Practically speaking, in terms of one’s personal, individual, daily walk before Christ, what are some significances of holding to this view of salvation? Similarly, what difference, if any, might it make for the corporate working(s)/ministry of a local assembly of believers?

It’s hard for people to believe that Calvinism makes a big difference in the way we live out our faith, but I think that’s because we Calvinists haven’t connected our theology to our practice well enough. The Calvinist view is that Jesus saves you personally rather than creating a salvation system for people in general and then hoping you get plugged into it. This ought to make a huge difference to our practical piety for a number of reasons. It means you know that Jesus did all the effective work of salvation – you did freely choose to accept him, but your free choice was not a contributing factor to the work of your salvation. So you will find it easier to give Jesus all the glory, and to be free from fear that you might lose your salvation by losing your devotion to him. You can quit viewing the function of the worship service in terms of whipping up frenzies of pious emotion through sheer willpower, and instead come before God with self-emptying trust.
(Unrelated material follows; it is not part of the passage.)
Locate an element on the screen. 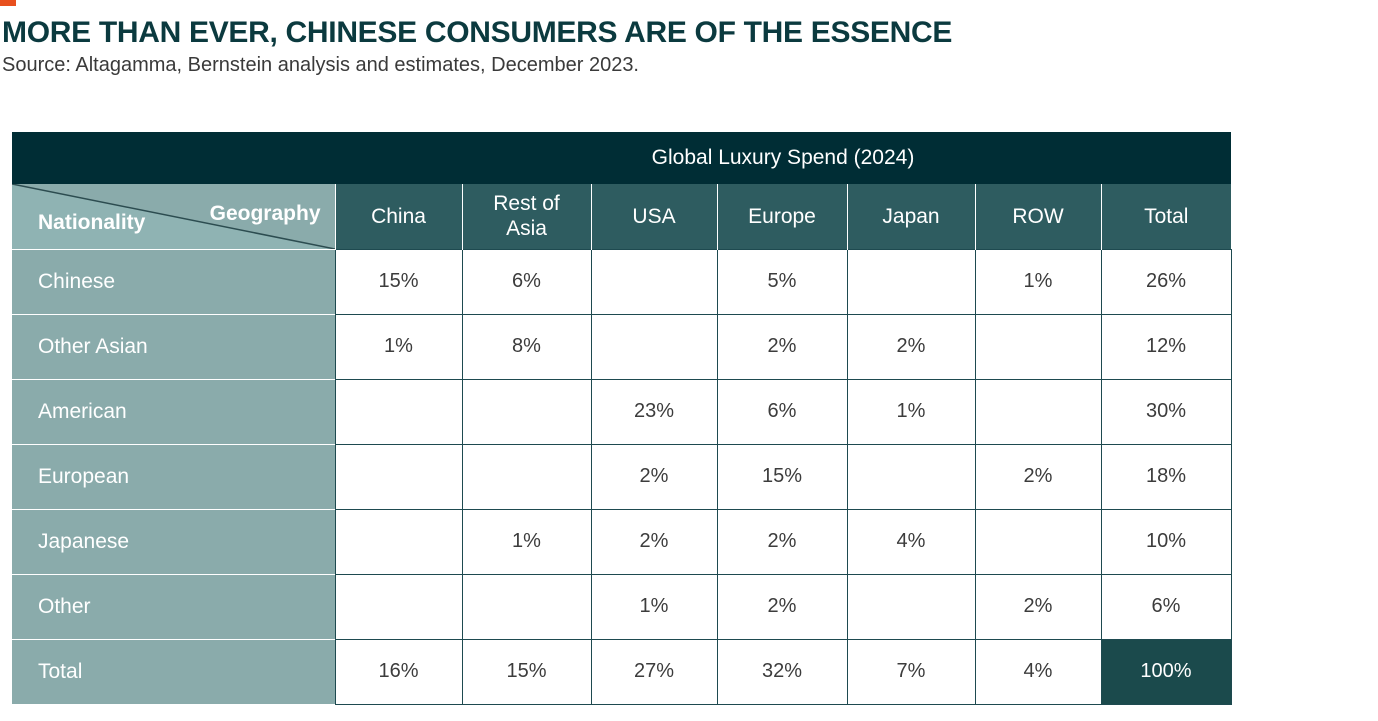 This screenshot has height=721, width=1378. nationality-axis-label: Nationality is located at coordinates (92, 222). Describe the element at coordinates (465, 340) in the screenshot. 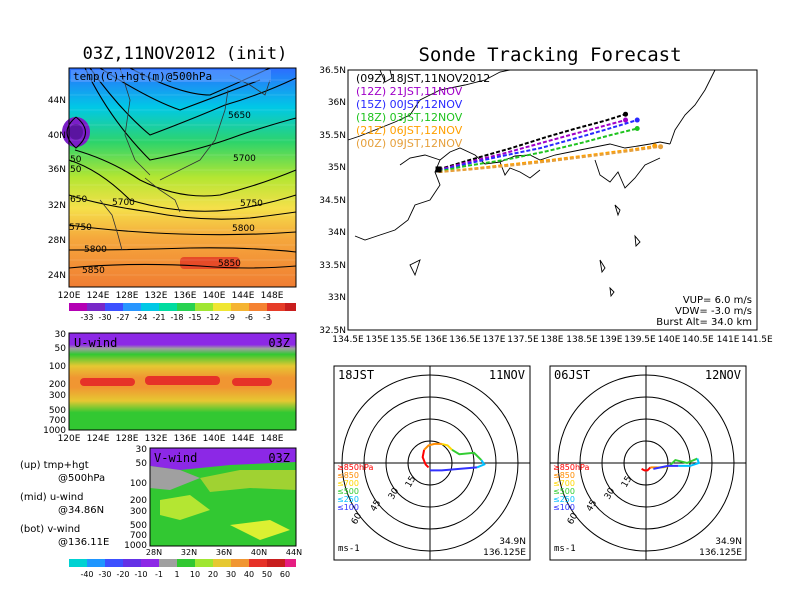

I see `svg-text: 136.5E` at that location.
You will know that God values you more than anything in the universe; he wasn’t willing to subordinate the work of saving you to any other concerns, but smashed right through all obstacles to save you, even the obstacle of your own sinful enmity toward him. And you will know that God does not just cooperate with your heart but actually works miracles inside your heart that transcend your own psychology, which means you can lean on him for sanctification instead of feeling like it’s up to you to do it in your strength.
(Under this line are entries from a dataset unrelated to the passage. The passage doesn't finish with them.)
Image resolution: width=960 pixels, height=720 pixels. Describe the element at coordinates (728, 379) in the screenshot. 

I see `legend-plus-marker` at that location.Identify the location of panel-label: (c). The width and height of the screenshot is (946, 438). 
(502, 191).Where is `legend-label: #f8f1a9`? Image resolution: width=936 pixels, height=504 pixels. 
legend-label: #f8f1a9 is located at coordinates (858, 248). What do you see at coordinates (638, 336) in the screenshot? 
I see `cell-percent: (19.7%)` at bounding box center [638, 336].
Other than your own recent work, what are some other beginner and intermediate titles I could recommend to laymen to read on free will, free choice, free response, and the 16th century Reformation debates?
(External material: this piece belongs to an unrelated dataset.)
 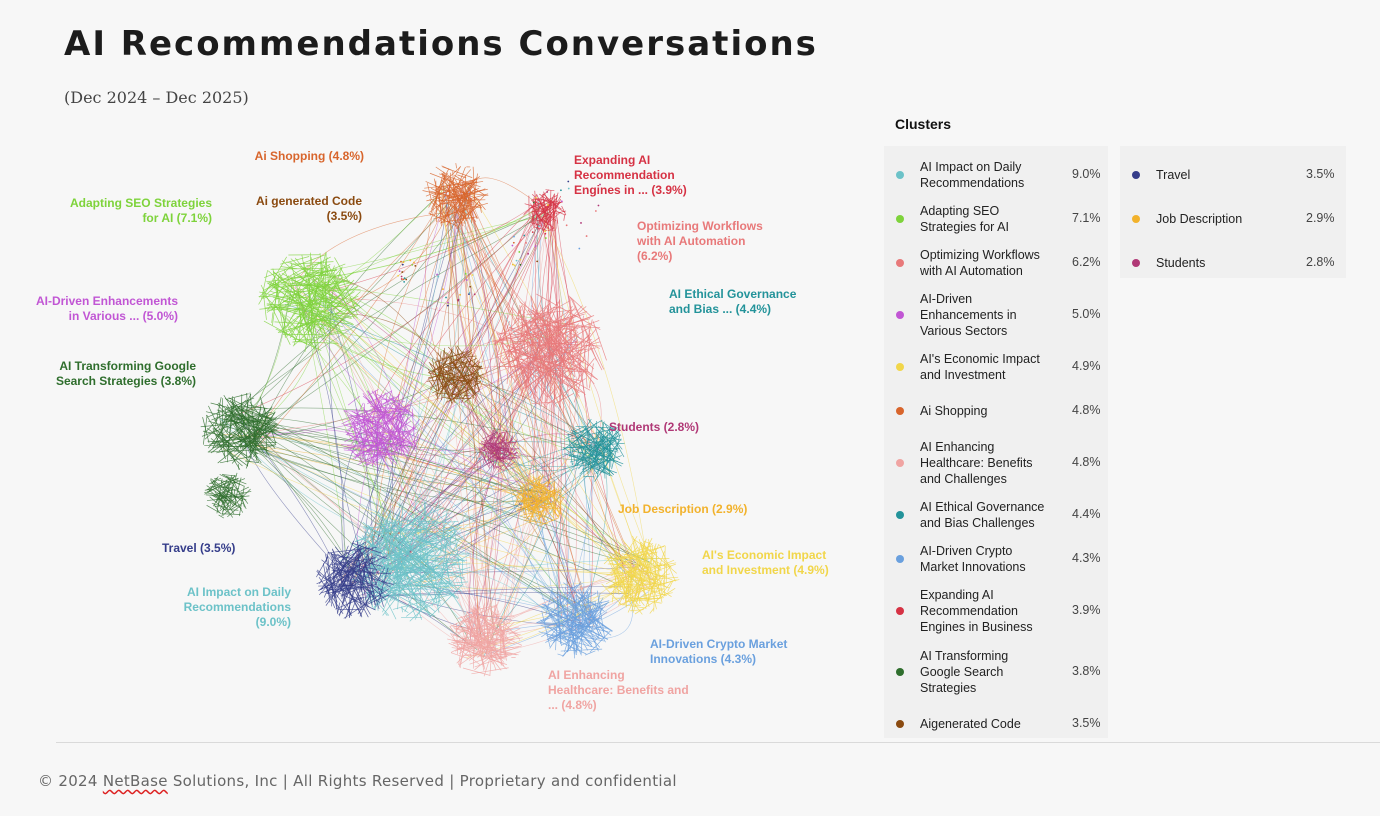 I want to click on footer-divider, so click(x=718, y=742).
For a long time, the classic popular defense of Calvinism for the layman has been R.C. Sproul’s Chosen by God. A lot of the newer books are also good, but I’m an old-fashioned kind of guy, so I still recommend Sproul for beginners who are looking for an introduction to the formal theological defense of Calvinism. Sproul also wrote a book called Willing to Believe that is specifically about the history of the free will question in Christian theology, from the early church to the present. If you want a more well-rounded human look at Calvin the man and the debates of his time, a book that I recommend very highly is John Calvin: A Heart for Devotion, Doctrine and Doxology, edited by Buck Parsons.